It is an object of the present invention to provide an alternative approach to detection of items stored in a computer system.
The present invention provides a computer-implemented method for detection of items stored in a computer system such as computer code, data or information characterised in that it comprises obtaining a signature by reading code comprising at least part of a program capable of introducing the items, the code incorporating sufficient data to characterise the program adequately, using the code as the signature, comparing the signature with files stored on the computer system, and, if a match with the signature is found, providing an indication thereof.
The invention provides the advantage that it is a means for detection of unwanted items that does not rely on analysing statistical properties of images and does not require a complex signature generation procedure. The selection of code to provide a signature may therefore be prearranged as regards location in the program. Moreover, examples of the invention have exhibited zero false negatives and negligible false positives.
The indication may incorporate an identification of at least one of: a) an item responsible for the match, b) the nature of the item, c) the item's location in the computer system, and d) the matching signature.
The items may be unwanted, e.g. steganographic items.
The code of the signature may be one of the following: a) a continuous sequence of code taken from a program; b) a continuous sequence of code taken from a program and beginning where that program begins; c) a continuous sequence of code taken from a program but not more than 5% and not less than 0.167% of that program's code; d) a kernel of a program; e) a .DDL or .ocx file; and f) code implementing both write to and read from a file.
Asserted file type may be ignored when comparing files with the signature.
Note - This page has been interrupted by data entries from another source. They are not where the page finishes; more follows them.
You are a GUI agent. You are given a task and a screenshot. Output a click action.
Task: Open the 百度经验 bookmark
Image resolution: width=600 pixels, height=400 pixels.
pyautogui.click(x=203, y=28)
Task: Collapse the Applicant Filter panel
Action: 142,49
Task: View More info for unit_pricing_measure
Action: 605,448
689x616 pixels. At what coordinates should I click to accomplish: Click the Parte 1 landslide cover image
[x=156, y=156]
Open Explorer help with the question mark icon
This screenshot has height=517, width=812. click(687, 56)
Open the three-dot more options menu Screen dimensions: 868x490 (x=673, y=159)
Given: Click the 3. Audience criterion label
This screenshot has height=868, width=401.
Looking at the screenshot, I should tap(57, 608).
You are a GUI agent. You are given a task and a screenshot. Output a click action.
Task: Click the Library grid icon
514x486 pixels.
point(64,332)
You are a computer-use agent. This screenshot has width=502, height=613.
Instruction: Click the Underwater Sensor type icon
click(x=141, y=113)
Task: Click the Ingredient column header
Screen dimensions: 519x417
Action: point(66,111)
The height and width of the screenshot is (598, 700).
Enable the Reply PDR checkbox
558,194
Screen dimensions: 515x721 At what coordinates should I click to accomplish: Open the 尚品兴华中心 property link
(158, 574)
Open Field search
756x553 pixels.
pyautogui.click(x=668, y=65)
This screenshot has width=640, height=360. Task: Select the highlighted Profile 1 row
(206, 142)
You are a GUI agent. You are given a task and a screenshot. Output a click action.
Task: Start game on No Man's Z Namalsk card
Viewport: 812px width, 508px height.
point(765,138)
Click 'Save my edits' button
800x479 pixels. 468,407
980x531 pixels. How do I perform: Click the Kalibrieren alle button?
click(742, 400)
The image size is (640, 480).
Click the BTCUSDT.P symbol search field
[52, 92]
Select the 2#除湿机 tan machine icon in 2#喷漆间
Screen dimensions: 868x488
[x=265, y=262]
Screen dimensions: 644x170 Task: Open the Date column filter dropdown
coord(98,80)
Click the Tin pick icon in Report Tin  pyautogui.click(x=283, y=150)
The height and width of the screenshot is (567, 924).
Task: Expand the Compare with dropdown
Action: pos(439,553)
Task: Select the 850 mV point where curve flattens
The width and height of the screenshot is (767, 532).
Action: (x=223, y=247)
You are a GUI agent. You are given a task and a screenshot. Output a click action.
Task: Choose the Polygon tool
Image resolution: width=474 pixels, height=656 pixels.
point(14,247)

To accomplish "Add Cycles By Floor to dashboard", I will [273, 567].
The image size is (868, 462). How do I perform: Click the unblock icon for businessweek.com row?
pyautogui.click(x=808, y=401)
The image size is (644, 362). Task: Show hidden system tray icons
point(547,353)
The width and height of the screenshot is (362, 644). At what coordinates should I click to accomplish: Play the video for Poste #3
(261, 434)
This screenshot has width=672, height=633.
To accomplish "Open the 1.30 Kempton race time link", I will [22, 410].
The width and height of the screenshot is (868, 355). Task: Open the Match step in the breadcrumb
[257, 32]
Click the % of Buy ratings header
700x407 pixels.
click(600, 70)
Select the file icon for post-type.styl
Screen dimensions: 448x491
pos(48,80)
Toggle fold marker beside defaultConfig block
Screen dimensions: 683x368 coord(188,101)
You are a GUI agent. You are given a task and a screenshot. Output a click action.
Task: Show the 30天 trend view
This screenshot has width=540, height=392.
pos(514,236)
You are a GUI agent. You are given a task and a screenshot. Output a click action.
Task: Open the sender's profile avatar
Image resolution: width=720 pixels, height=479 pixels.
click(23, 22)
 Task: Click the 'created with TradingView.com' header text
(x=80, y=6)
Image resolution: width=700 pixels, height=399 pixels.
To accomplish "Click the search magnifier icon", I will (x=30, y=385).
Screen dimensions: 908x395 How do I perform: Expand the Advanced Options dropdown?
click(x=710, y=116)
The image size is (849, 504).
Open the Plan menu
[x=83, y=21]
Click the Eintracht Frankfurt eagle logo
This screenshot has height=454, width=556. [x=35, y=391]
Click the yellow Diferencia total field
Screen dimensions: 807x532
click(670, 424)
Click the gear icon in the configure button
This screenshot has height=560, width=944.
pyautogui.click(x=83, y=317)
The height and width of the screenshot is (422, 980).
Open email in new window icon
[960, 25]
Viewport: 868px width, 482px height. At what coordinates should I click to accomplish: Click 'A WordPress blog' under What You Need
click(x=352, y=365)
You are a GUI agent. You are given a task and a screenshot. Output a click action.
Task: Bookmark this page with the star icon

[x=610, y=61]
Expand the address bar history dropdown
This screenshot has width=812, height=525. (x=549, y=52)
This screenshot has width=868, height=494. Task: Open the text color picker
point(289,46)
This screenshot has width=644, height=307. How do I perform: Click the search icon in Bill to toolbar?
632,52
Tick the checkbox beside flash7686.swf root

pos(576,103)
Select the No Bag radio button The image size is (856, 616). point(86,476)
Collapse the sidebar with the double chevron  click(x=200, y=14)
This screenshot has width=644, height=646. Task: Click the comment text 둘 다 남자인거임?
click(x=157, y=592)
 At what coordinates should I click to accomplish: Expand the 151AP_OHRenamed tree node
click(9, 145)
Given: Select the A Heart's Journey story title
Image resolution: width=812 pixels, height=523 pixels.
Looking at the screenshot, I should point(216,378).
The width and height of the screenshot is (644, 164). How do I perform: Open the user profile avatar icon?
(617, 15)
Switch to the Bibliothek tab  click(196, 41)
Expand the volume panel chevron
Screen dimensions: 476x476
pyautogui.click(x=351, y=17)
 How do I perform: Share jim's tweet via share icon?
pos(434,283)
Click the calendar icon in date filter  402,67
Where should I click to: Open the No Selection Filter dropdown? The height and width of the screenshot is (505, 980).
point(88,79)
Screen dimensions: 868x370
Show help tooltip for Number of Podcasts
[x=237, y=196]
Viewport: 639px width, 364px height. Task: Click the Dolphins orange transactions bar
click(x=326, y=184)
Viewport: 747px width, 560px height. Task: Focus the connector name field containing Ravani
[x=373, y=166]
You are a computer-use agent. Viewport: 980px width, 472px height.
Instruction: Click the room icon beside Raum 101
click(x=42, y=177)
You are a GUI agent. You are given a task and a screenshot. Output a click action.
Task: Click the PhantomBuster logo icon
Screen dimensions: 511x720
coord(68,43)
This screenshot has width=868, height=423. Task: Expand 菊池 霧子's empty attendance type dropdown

The step of comparing the signature with files may for each file be preceded by checking the respective real file type by reading the start of the file and excluding files having prearranged initial byte sequences from comparison with the signature.
Files not accessible by a system administrator may be excluded from comparison with the signature. Files compared with the signature may include logical wastebasket files, deleted files, compressed files, self-extracting executable files and polymorphic files. No indication as aforesaid may be given in respect of some prearranged files despite their containing code which matches a signature.
In an alternative aspect, the present invention provides computer apparatus for detection of stored items such as computer code, data or information characterised in that the apparatus is programmed to: a) obtain a signature by reading code comprising at least part of a program capable of introducing the items, the code incorporating sufficient data to characterise the program adequately, b) use the code as the signature, c) compare the signature with files stored on the computer apparatus, and d) if a match with the signature is found, providing an indication thereof, obtaining a signature,
In another aspect, the present invention provides computer software for detection of unwanted items stored in a computer system such as computer code, data or information characterised in that the software contains instructions for controlling computer apparatus to obtain a signature by reading code comprising at least part of a program capable of introducing the items, the code incorporating sufficient data to characterise the program adequately, to use the code as the signature, to compare the signature with files stored on the computer apparatus, and, if a match with the signature is found, to provide an indication thereof.
The computer apparatus and computer software aspects of the invention may have preferred features equivalent to those of the method aspect of the invention.
In order that the invention might be more fully understood, embodiments thereof will now be described, by way of example only, with reference to the accompanying drawings, in which:
Figure 1 is a flow diagram of a steganography detection process of the invention; and
Figure 2 is a flow diagram of a check file step which is incorporated in the Figure 1 process. Referring to Figure 1 , a flow diagram of a steganography detection process 10 of the invention is shown, which is implemented by a computer system (not shown). The computer system starts the process 10 at 12 and obtains a steganographic signature directory at 14 as will be described in more detail later. At 16, a check is made to see if there is any unread file in the directory: if there is such a file, at 18 a sample of length N bytes is read from a prearranged location in the file into a steganographic signature array directory. Here N is a positive integer chosen to be sufficiently large to avoid false positives as far as practically possible, and sufficiently small to allow the process 10 to detect use of variants of a steganographic program. In this example N was 500. In this example the prearranged location of the N byte sample is the beginning of the file The computer system then iterates around steps 16 and 18 via a loop 20 until all files in the steganographic signature directory have been read and have provided respective N byte samples for the steganographic signature array directory. Each N byte sample of program code is used without alteration as the signature for a respective steganographic program. This is a particularly simple way of obtaining signatures: it is not necessary to process the files or extracts from them in any way other than to read part of each file. It is not essential to read from the start of each file, N successive bytes can be read from anywhere in a file. However, bytes at the beginning of a file are more convenient because they less likely to change in compilation. It is also possible to use more than one sample from a file, and to have different sample lengths for different files, albeit these options are less convenient.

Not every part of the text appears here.